# West coast Eyre Peninsula



## SteveNT (Aug 12, 2014)

Spring is finally breaking through (but it's still Antartic conditions for Darwinites) and the herps are coming out. Here's today's pics.
barking gecko, painted dragon & wolf spider, beautiful bg, scalyfoot, crypto.








Beautiful shack on the beach, booked for 3 nights and just extended!




Oh, and g'day to everyone! Been a crazy month or so but we are on the road again!


----------



## Asharee133 (Aug 12, 2014)

No. Turn around spring, I don't like hayfever! D:


----------



## Reptiles101 (Aug 12, 2014)

Great finds Steve!


----------



## RedFox (Aug 13, 2014)

Good to see you're on the road again. I'm not surprised you entended your stay. Looks like a beautiful spot.

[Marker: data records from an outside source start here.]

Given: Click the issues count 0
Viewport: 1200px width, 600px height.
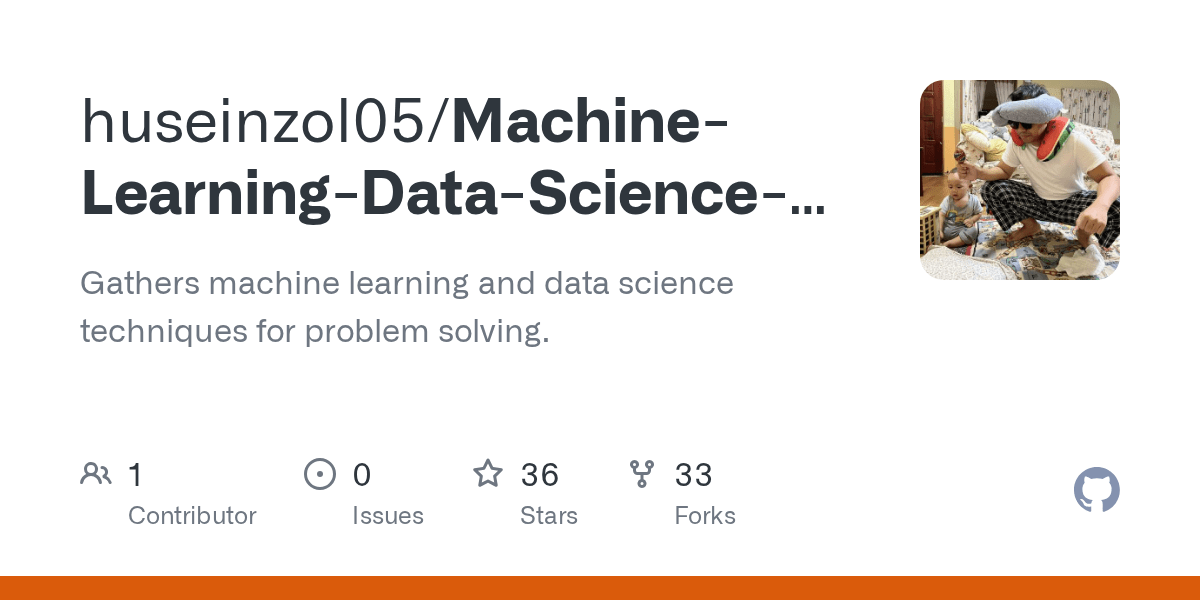Looking at the screenshot, I should point(362,475).
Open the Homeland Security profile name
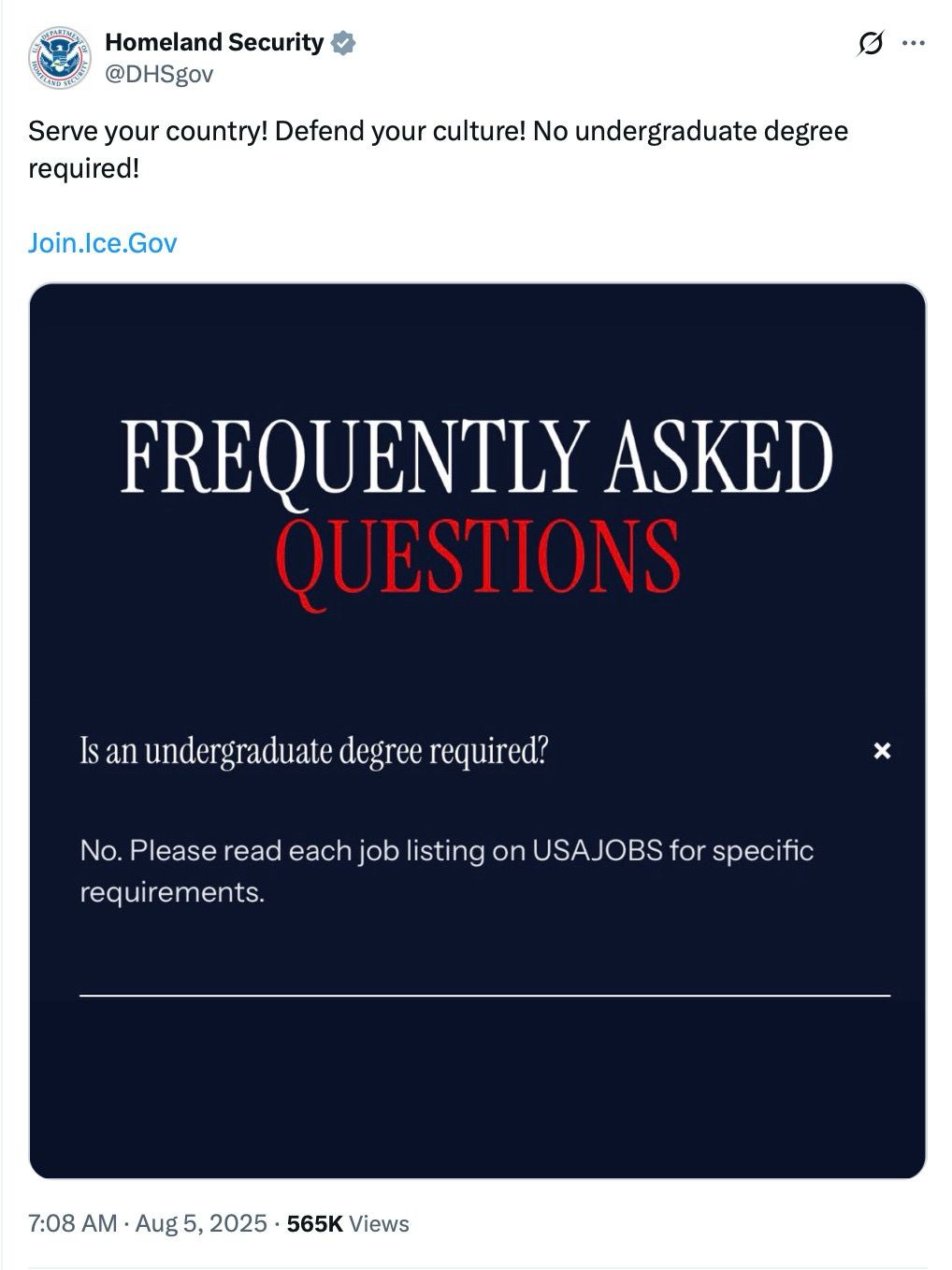952x1270 pixels. (x=213, y=41)
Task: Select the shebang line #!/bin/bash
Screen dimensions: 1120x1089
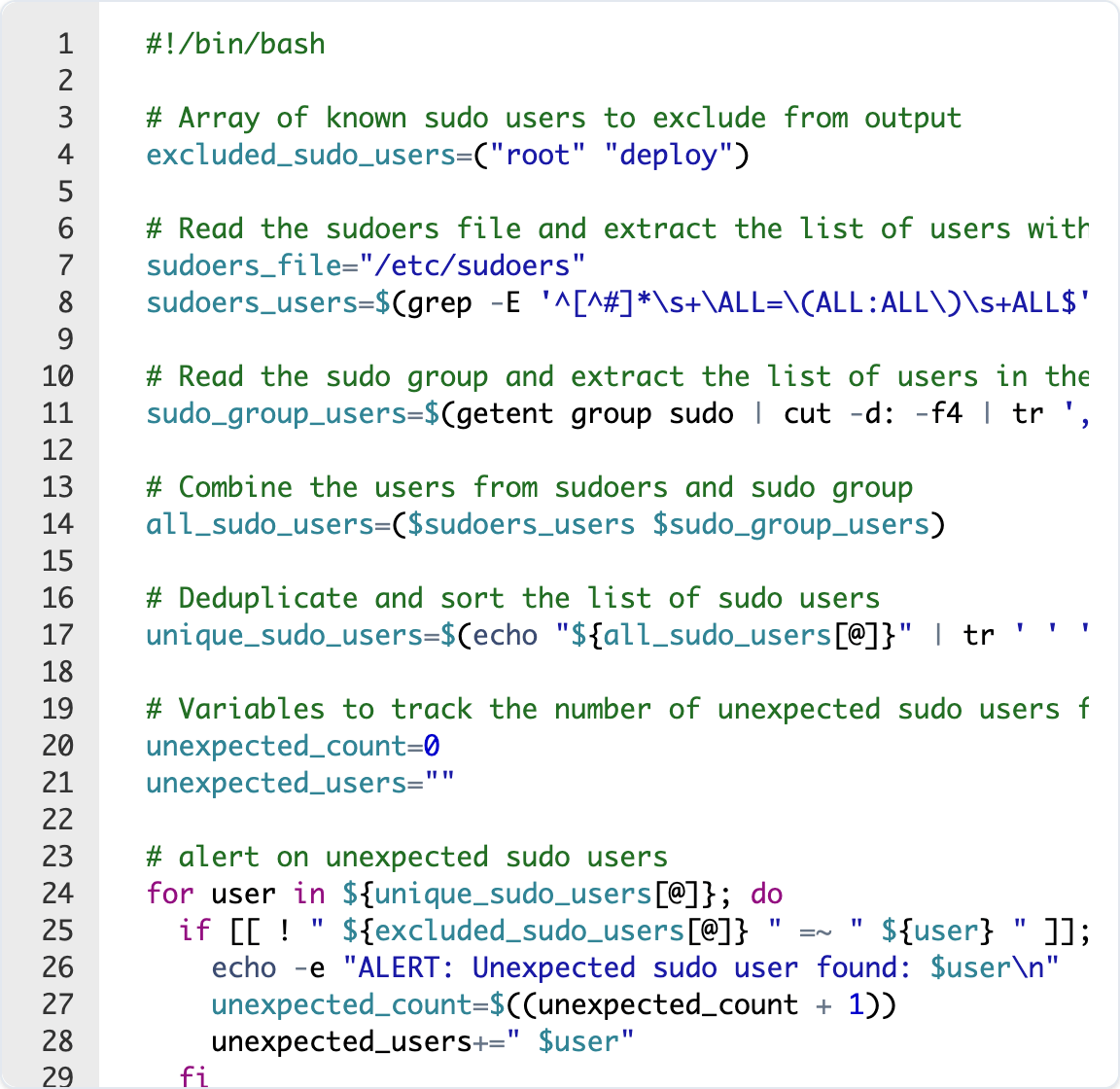Action: coord(235,44)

Did you end up sorting out the blog?


----------



## SteveNT (Aug 13, 2014)

Still in the process, need to get the new Ultrabook fired up but we never seem to have a dull moment! IT WILL HAPPEN!


----------



## rockethead (Aug 13, 2014)

looks like a great spot to stay. have fun


----------



## paultheo (Aug 13, 2014)

i grew up in Port Lincoln on the west coast, soo many herps, and the most spectacular coast, hope you enjoy your stay mate.


----------



## imported_Varanus (Aug 14, 2014)

So glad you guys are on the road again and I hope the new Tojo's everything you'd hoped for! 

My mate from Docker's down this WE and he's really bummed he missed out on meeting you both. Maybe next time, hey?

The pattern on that second Barking Geck is not something I've seen before, very cool!


----------